Yeah, like I said, apache is a trade name for a hybrid. Some people use apache to descibe mayladi it seems but your fish (unless it's glare) has yellow going down the shoulder and into the pectoral fin which maylandi don't have, but is typical of malauna "bi-color" and developing "red-shoulder" types. That's my reasoning for saying it's not maylandi.

as an aside...this is one of the reasons I hate trade names...


----------



## lucky777*** (Dec 5, 2005)

lilscoots said:


> Yeah, like I said, apache is a trade name for a hybrid. Some people use apache to descibe mayladi it seems but your fish (unless it's glare) has yellow going down the shoulder and into the pectoral fin which maylandi don't have, but is typical of malauna "bi-color" and developing "red-shoulder" types. That's my reasoning for saying it's not maylandi.
> 
> as an aside...this is one of the reasons I hate trade names...

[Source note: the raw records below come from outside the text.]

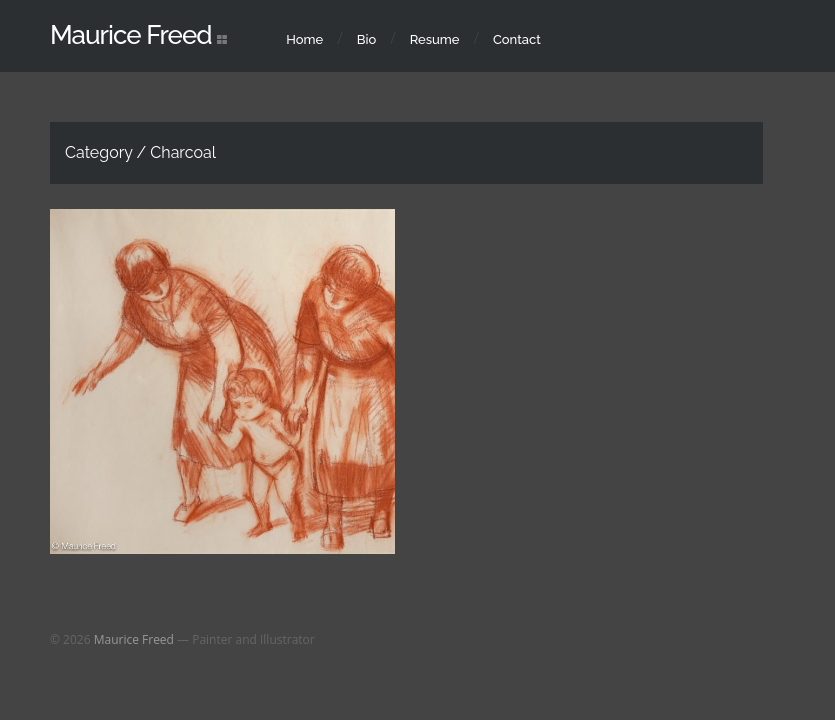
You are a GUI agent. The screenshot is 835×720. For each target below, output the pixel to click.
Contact (517, 39)
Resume (435, 39)
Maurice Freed (131, 35)
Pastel (302, 427)
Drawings (245, 427)
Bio (367, 39)
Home (304, 39)
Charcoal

I have a couple red shoulders and there not similar at all. When he goes dark there is no color on neck at all, just black\grey. Orange up the snout like my other sulfur head and right up the top fin. Do you mean bi-color 500? wouldn't they be green and blue?


----------



## lilscoots (Mar 13, 2012)

Just comparing him to the maylandi I have from a couple of different bloodlines. Yours appears to me at least to have a yellow band behind the gill plate that is not present on any of the males I have. Their yellow is confined to the forehead and dorsal fin. and by "bi-color", yes I mean Aulonocara maulana which possess a yellow band like what appears to be present in your fish.

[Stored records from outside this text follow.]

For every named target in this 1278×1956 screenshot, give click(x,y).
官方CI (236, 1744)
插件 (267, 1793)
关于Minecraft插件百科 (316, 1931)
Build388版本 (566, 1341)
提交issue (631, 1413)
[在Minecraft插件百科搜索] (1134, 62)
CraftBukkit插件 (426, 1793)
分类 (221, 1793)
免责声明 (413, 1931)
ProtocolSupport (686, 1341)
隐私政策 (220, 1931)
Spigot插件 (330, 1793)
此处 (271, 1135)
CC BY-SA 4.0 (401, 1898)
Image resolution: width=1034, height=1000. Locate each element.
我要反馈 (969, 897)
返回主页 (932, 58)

I could be wrong, variation in coloring is a natural thing, In the end I don't think it matters if he's a hybrid or not as it looks like he's in an all-male tank anyway, I just wish people would stop using trade names for things unless they're describing a man made fish.


----------



## lucky777*** (Dec 5, 2005)

Thanks for the help.


----------



## jenn134 (Nov 14, 2014)

whatever he is he is a very nice looking fish 
I don't know what type he is but like I said he's a beauty


----------



## lucky777*** (Dec 5, 2005)

Thanks Jenn.


----------



## Chester B (Dec 28, 2012)

lilscoots said:


> Just comparing him to the maylandi I have from a couple of different bloodlines. Yours appears to me at least to have a yellow band behind the gill plate that is not present on any of the males I have. Their yellow is confined to the forehead and dorsal fin.


I Agree 100%. This fish is a hybrid. Aside from on this forum I've never seen or heard of an "apache". I had a wild caught colony of A.maylandi with over 20 individuals with 5+ males and none of them ever had any yellow on the body.


----------



## jenn134 (Nov 14, 2014)

you are welcome Lucky777
I guess when it comes to fish I like the colorful ones 
and Cichlids deffently have color and I like that in my tanks


----------